SOURCE TEXT:
- Opening Delimiter -

According to a new scientific research

Jun 3, 2010 14:00 GMT  ·  By
Early Earth could support liquid water and primitive life only through global warming, scientists say. The same could hold true for exoplanets as well
   Early Earth could support liquid water and primitive life only through global warming, scientists say. The same could hold true for exoplanets as well

Finding life on another planet would undoubtedly represent the start of a new era for our civilization. Regardless if it's just a simple microorganism, or a highly-advanced creature, an alien would change the way we look at the Universe, and would force many to change their conceptions about how the Cosmos works. But in order for that to happen, we have to identify other lifeforms, living, or that lived, on different worlds, and this has proven extremely difficult to do. Now, scientists propose using our own climate as a reference point in conducting our searches, Space reports.

While greenhouse gases (GHG) today are very harmful to Earth, its ecosystems, and our species, things have not always been the same. According to paleoclimatologists, who spend their time studying the planet's climate past, it could be that global warming is what allowed life to appear, emerge and develop here in the first place. At the dawn of the solar system, the Sun was a lot colder than it is today, and Earth must have been considerably less warm as well. It could then be that heat trapped in the thick atmosphere surrounding our planet may have played a crucial role in keeping temperatures high enough to allow for the earliest lifeforms to thrive.

- Closing Delimiter -

PROVIDED RECORDS:
- Opening Delimiter -

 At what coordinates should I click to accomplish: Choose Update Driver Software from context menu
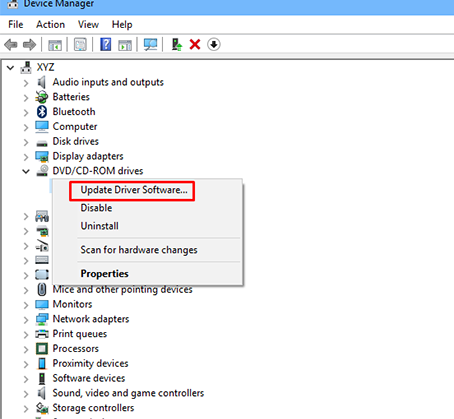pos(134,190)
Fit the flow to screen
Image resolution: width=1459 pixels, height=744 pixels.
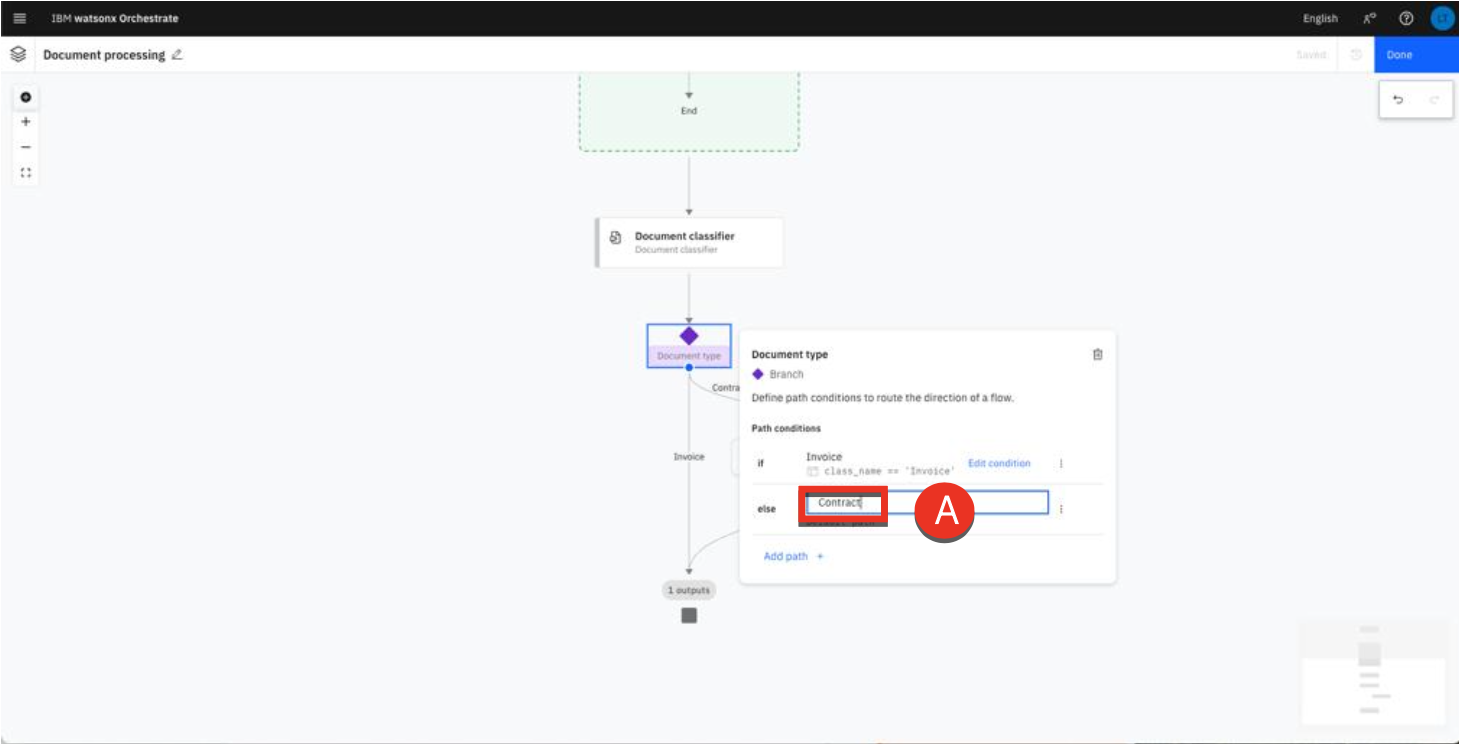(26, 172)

- Closing Delimiter -
- Opening Delimiter -

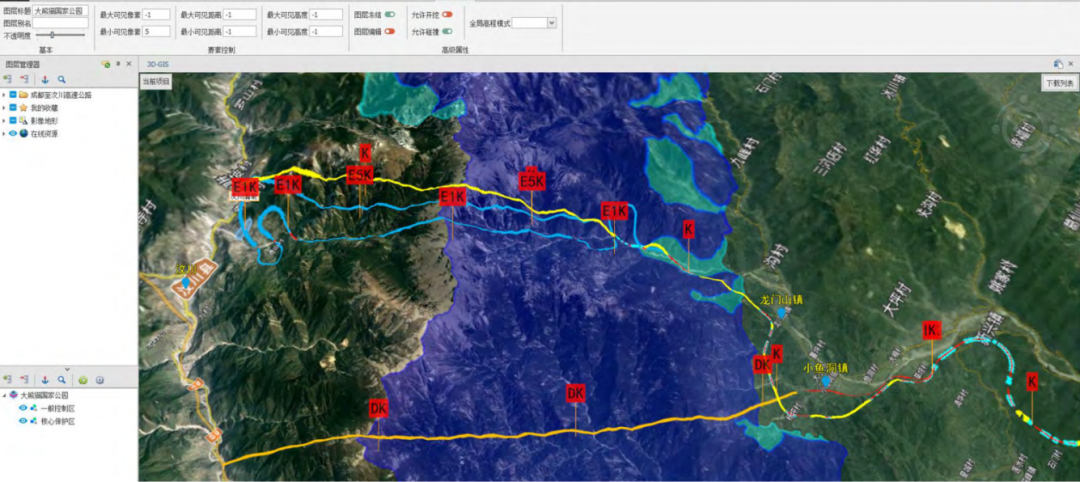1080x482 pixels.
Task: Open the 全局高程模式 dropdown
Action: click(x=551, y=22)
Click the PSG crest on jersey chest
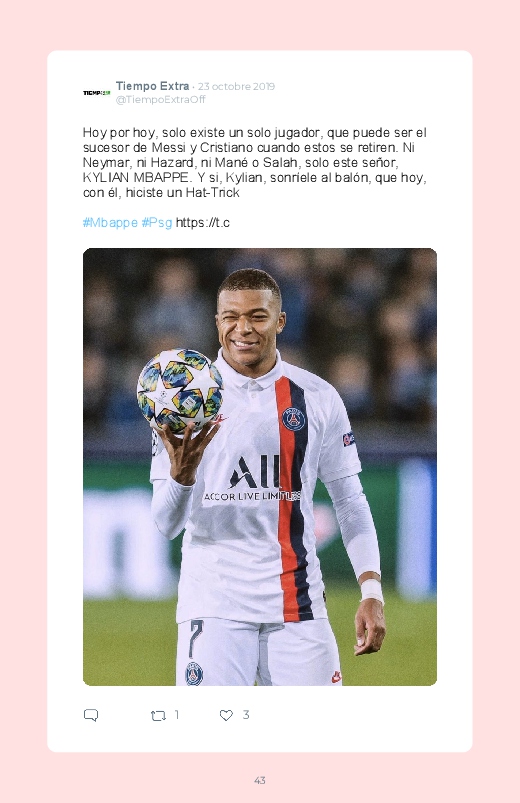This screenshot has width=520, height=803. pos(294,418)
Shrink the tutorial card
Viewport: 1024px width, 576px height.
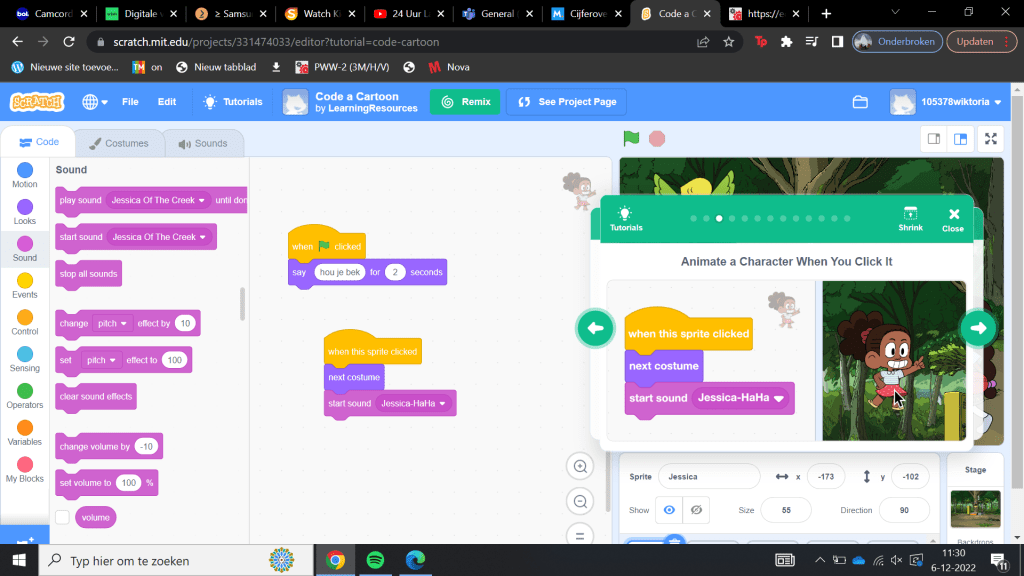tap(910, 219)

- Closing Delimiter -
- Opening Delimiter -

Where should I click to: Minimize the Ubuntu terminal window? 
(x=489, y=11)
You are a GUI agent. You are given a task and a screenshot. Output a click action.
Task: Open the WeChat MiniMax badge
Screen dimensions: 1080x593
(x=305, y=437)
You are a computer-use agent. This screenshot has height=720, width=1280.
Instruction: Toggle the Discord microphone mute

- Closing Delimiter -

DIRECTIONS:
a - Translate this sentence from the article on early Earth's climate into Spanish: "At the dawn of the solar system, the Sun was a lot colder than it is today, and Earth must have been considerably less warm as well."
b - Continue the article on early Earth's climate, picking up after its final sentence.

YOUR RESPONSES:
a - En los albores del sistema solar, el Sol era mucho más frío de lo que es hoy, y la Tierra también debió de ser considerablemente menos cálida.

b -
By studying the evolution of Earth's early climate, researchers say that we could get a deeper understanding of similar phenomena currently going on in other places in the solar system, as well as on exoplanets and exomoons. “The problem was, the Sun was fainter and the energy input to the atmosphere was reduced. We need to explain how, despite a fainter Sun, the surface could be warm enough to host liquid water,” explains Technische Universitat Berlin atmospheric chemist J. Lee Grenfell. He is the lead author of a new study detailing the idea, which appears in the latest issue of the esteemed scientific journal Astrobiology.

The investigator used the information he had on Earth's past climate to devise a computer model that accounts for available heat and atmospheric variations soon after the planet appeared, and then cross-referenced this with other planets. “As our knowledge deepens in future, we will extend our models to include, for example, interactions between the atmosphere and oceans and geological processes. The Earth is the only example we have where life has changed the atmosphere of the planet. If the Earth had evolved without life, or if life was switched off, the climate would be very different,” the expert believes.

“The biologists tell us that certainly life as we know it on Earth needs liquid water to establish itself to thrive, to reproduce. Liquid water requires certain climate conditions – and habitats for life on Earth occur over a large temperature range, approximately between 0 degrees Celsius [32 degrees Fahrenheit] up to maybe 120 degrees Celsius [248 degrees Fahrenheit]. Different types of microorganisms adapt to their particular niche temperature over this wide range. Complex life can survive and thrive from about 0 to 30 degrees Celsius,” he concludes.